El chilango perdido es ese que camina con una nube de smog por las calles de “provincia”, como él las llama, por las calles adoquinadas u olvidadas con sus baches que parecen protegidos por alguna institución universal ya que los ayuntamientos o el gobierno del estado nunca llegan a taparlos. Calles llenas de baches en las que a veces aparecen caballos, burros, vochos del setenta y nueve que creías ya no existían, en las que abundan hormigas. El chilango perdido es una obviedad: lo puedes descubrir cuando tiene los ojos como platos cuando se encuentra un cielo azul y con las artesanías locales... las cuales manosea, pero nunca compra. Lo puedes identificar con el cigarrito entre los dedos o con algún otro tótem que lo protege de todos los males del mundo (y con mundo, pues, me refiero a su casa... la capital, y con males, me refiero a los asaltantes, a los traficantes menores, a los roba niños -famosos especialmente en los ochentas e inicios de los noventa-, roba coches, viene vienes, limpia parabrisas y faquires con vidrio que aparecen en las esquinas, por montones.) El chilango encontrado es un poco distinto. Es el que escapa de su ciudad para tratar de ocultarse en otra. Puede lograrlo durante una o dos semanas, hasta que algún vecino le note un acento... un cantadito, como ellos le llaman. Ese que escuchamos en televisión gracias a los actores y sus telenovelas que procuran emular al mexicano real con sus piropos, sus eufemismos y sus graciosos, picosos, divertidísimos comentarios. El chilango encontrado, dirá su capturador, alarga las sílabas al final y tiene un cantadito como de telenovela.

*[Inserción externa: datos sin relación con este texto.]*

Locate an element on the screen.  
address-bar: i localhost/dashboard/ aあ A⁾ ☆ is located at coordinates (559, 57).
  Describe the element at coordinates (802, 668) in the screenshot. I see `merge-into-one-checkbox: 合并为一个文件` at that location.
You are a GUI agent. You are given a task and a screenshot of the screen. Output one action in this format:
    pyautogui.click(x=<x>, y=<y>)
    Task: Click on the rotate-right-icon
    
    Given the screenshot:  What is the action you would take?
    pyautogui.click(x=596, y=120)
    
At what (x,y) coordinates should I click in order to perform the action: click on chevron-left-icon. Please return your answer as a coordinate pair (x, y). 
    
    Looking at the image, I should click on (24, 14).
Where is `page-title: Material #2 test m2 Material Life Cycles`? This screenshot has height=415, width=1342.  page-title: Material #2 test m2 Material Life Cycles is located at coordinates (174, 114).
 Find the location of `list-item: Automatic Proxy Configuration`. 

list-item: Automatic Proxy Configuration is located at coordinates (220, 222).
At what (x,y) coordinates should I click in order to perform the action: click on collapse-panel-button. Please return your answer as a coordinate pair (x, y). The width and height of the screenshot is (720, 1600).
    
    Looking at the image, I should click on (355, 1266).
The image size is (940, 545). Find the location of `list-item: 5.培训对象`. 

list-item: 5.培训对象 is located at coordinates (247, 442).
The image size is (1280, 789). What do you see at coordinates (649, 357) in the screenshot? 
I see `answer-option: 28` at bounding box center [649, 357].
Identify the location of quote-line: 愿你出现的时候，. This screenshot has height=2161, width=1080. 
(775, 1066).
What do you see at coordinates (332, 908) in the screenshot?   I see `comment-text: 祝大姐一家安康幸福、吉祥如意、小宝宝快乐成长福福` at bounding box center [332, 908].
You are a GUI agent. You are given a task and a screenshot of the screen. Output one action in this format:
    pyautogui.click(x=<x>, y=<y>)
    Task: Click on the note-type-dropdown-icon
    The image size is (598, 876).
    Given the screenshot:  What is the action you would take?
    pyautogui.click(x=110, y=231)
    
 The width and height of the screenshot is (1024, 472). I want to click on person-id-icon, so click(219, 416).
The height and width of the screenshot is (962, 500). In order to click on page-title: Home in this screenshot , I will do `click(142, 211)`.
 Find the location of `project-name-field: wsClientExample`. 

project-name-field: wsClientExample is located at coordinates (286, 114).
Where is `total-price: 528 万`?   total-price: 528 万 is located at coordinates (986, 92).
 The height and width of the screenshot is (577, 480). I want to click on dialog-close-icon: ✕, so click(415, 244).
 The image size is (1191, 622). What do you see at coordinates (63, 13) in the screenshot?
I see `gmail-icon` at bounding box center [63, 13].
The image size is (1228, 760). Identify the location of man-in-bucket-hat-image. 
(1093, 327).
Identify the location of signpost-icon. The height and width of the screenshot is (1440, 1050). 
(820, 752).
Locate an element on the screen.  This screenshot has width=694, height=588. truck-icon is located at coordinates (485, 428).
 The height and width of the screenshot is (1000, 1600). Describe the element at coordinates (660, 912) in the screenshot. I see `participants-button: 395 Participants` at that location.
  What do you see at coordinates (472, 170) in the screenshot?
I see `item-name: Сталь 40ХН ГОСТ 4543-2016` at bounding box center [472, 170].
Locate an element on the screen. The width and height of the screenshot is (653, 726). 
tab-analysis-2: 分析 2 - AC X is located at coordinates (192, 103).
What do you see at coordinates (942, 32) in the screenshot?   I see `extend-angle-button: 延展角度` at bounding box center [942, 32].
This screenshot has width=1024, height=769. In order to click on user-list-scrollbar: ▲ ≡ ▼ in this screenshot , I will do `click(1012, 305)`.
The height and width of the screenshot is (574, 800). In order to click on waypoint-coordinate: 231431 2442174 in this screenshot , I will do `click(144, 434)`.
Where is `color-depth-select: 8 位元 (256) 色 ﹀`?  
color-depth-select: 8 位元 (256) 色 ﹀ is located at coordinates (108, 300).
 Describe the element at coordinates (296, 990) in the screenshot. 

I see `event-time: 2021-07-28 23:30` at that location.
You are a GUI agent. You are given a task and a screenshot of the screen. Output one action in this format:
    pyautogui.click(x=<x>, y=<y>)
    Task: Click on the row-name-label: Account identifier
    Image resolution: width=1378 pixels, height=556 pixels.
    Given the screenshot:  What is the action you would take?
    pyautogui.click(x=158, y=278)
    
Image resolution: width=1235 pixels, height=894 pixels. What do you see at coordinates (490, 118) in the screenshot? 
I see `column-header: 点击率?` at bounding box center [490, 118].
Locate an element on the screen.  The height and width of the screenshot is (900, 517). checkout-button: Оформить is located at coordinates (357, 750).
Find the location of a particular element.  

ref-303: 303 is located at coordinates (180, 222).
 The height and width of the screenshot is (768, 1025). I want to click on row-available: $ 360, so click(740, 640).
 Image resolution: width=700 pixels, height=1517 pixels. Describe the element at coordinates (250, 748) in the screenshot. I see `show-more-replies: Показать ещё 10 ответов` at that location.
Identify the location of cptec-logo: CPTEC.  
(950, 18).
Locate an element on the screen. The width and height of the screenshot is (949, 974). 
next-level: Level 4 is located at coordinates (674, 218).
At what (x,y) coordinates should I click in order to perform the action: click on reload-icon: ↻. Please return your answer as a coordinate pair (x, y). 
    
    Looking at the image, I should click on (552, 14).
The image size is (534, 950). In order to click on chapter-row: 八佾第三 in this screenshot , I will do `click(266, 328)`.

Si logra ocultar el cantado, entonces se queja de lo más obvio, como del tiempo que se toma la gente para hacer las cosas, de que cierran los establecimientos a las dos de la tarde porque hace mucho calor, de los taxis que no son para uno, sino que

son colectivos. Se le puede descubrir si es arrogante, y cree que sabe un poco de todo, se presenta con la autoridad que le da la gran ciudad y sus dislates, sus diatribas, sus dificultades para arreglar las vidas de la gente que está tranquila como es, como ha sido y como quiere ser. El chilango encontrado, ese que le toman una fotografía y lo marcan en un círculo como un plumón rojo, luego tiene la esperanza de lograr en “provincia” -al fin que es muy fácil, ¿verdad? y la gente no está tan viciada- de abrir un negocio y volverse un personaje exitoso de un momento para otro. No importa el nivel socioeconómico que tenga este chilango. Entonces como por acto de magia, esa misma provincia le responde enseñándole la espalda, moviéndole la cadera y susurrándole-: ¿Sí crees? ¿Sí te gustaría? Pues no. El chilango encontrado se va con sus ahorros, con su liquidación, con lo que ganó de una rifa y piensa en abrir un negocio de tacos, de jugos, un taller mecánico, una tiendita y si se corre la voz que es chilango -un chilango que tuvimos que encontrar y que no está perdido, pero que busca hacerse un espacio en nuestro lugar-, entonces se distribuye su fotografía, se corre la voz de su nombre, su actual domicilio, sus señas físicas y con qué coche está arruinando, contaminando, las calles de la ciudad y el pobre idiota cree que es una diversión de la sección de sociales y que pronto verá un párrafo con su nombre en alguna revista como Rostros o Quién es quién en la vida, en nuestras calles y baches. Duda que su información se distribuya como pasaría con la foto de un criminal, de un apestado, de alguien que necesita una lección de vida. No lo niego, probablemente tengan razón. La vida nunca ha perdonado que te pierdas, ni que te estén buscando para que te encuentren.